Market-smart insights delivered across three sessions at Summer Seminar (co-hosted by Lawlor Advisory earlier this month) gave attending private higher education senior administrators a comprehensive look at the economic, demographic, and financial forces impacting their industry.
Chris Farrell, author and senior economics contributor for the public radio program Marketplace, summarized the current state of the U.S. economy and its near-term prospects, then homed in on the family incomes of traditional-aged college students. Nathan Grawe, author and Carleton College economics professor, summarized the magnitude of coming demographic changes in that population and its anticipated effect on college enrollment numbers. And Susan Fitzgerald, senior vice president at Moody’s and manager of its global higher education and not-for-profit ratings team, discussed the business conditions that are affecting the financial health of the higher education sector. Collectively, their market intelligence indicated a challenging set of circumstances that is definitely a catalyst for fostering more doing:
- The United States is approaching its longest economic expansion in the modern era, but there are signs that growth is weakening. The effects of the fiscal stimulus are fading, and trade tensions are undermining competitiveness and stalling investment.

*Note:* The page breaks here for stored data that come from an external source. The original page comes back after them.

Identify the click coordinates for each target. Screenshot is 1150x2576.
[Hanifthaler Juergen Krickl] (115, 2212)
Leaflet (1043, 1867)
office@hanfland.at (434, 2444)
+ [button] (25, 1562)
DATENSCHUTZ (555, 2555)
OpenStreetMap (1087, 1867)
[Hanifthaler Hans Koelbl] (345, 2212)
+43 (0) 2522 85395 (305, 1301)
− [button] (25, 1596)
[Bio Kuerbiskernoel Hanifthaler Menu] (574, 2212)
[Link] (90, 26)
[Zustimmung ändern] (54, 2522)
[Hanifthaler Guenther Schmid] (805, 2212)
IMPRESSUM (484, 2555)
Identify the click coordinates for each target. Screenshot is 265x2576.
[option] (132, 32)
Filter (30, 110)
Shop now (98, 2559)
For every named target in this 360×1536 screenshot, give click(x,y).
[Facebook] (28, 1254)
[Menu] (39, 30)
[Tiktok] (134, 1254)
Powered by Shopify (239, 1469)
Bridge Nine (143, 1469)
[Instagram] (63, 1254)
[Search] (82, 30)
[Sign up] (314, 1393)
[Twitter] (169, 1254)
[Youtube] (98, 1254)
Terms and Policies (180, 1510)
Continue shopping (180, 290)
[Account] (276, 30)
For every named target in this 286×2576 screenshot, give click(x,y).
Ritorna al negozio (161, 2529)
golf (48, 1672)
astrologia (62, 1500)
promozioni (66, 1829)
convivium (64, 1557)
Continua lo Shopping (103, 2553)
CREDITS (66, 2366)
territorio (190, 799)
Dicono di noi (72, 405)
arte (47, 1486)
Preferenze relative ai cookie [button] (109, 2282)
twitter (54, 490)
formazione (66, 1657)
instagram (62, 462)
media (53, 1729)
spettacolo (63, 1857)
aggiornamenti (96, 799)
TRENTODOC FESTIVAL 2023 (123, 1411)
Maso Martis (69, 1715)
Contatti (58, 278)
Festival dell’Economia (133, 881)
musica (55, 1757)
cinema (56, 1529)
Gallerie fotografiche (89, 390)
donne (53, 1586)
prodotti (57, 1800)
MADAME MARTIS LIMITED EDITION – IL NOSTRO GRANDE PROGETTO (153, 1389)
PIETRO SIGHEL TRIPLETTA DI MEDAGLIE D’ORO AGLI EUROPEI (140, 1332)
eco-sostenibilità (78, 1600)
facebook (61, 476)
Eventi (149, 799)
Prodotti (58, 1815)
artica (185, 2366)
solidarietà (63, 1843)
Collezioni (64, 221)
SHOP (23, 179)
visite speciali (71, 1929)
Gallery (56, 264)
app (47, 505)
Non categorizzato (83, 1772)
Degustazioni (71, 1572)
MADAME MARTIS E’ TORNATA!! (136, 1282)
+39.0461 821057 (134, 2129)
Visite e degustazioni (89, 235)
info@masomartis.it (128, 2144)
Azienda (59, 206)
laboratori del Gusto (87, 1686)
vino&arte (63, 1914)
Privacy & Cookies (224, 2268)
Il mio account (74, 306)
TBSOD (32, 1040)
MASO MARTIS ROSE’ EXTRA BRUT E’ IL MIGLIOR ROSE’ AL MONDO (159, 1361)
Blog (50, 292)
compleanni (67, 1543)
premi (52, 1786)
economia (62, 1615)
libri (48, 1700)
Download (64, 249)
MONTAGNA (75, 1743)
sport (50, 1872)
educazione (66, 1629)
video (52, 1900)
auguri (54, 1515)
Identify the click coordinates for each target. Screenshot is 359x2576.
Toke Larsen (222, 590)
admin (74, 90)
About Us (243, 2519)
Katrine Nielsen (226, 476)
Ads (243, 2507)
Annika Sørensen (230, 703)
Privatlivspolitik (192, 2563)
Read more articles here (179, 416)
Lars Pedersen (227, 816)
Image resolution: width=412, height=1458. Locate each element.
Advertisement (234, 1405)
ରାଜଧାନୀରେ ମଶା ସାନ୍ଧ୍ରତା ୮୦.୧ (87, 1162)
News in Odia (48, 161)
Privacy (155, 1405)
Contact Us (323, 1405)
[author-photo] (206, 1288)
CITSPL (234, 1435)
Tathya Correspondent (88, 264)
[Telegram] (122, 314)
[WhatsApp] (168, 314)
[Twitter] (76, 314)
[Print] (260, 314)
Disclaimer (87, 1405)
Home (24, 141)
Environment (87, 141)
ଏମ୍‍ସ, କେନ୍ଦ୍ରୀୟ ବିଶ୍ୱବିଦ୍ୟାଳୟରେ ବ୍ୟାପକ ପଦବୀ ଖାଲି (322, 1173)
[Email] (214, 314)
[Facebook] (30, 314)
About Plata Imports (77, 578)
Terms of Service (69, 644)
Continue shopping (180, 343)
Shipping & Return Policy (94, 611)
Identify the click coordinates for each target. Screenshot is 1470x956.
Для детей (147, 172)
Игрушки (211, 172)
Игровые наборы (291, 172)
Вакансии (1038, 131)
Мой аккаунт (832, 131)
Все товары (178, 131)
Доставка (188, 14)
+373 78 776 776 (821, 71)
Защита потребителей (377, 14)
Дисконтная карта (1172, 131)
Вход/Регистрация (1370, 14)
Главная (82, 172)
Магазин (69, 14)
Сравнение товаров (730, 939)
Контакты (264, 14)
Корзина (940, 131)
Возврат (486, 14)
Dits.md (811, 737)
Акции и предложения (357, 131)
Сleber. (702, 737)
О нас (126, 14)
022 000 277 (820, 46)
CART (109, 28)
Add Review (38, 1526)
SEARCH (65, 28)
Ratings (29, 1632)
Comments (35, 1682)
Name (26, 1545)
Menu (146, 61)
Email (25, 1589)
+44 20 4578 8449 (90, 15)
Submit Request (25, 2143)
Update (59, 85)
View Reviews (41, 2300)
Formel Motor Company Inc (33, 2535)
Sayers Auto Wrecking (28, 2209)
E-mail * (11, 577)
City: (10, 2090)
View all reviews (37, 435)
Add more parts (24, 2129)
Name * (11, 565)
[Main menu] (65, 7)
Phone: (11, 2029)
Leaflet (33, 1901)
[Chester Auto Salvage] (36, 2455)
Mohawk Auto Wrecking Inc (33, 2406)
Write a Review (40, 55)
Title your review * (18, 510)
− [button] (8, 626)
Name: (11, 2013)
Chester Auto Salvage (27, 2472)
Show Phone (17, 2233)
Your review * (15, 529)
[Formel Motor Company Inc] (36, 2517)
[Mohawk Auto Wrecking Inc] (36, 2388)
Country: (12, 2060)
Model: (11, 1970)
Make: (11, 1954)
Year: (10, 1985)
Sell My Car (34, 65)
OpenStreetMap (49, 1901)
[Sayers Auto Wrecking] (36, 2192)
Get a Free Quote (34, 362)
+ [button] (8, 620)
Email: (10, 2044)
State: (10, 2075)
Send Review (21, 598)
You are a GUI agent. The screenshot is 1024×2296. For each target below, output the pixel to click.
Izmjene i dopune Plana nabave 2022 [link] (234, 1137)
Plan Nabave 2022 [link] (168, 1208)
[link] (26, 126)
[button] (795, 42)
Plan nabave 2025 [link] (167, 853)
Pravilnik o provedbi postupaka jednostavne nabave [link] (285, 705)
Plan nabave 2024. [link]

- It’s been a lost decade for wage growth, considering that household income is only now recovering to its pre-recession level. So, while families are doing okay, it still feels like a struggle to them.
- People are deeply suspicious of the price tag of college (likely due to knowing it will be discounted) and extremely wary of taking on a student loan debt burden. The financial benefits of a college education still exceed its cost (at an average 14% return), but there’s a lot of variability—and thus risk—within the spectrum of earning outcomes.
- A decline in the national fertility rate, combined with changes in immigration rates and interstate migration, will create a drop-off at around the year 2025 in the number of students attending college.
- Steeper competition for students is already constraining net tuition revenue. With private institutions needing to discount so heavily, they have less pricing flexibility and can’t reach the minimum healthy net tuition revenue annual growth of 3%. In fact, a quarter of private institutions predict a drop in their net tuition revenue.
In keeping with Summer Seminar’s theme, “The Power of Do,” each of the three presenters encouraged the higher education administrators to make proactive changes in response to market conditions. Suggestions ranged from revising academic programs to focusing more on access and retention to targeting the aging population with lifelong learning modules. No matter what, “to keep doing the same thing the same way is a bad idea when you’re faced with actual data showing it won’t work,” said Grawe.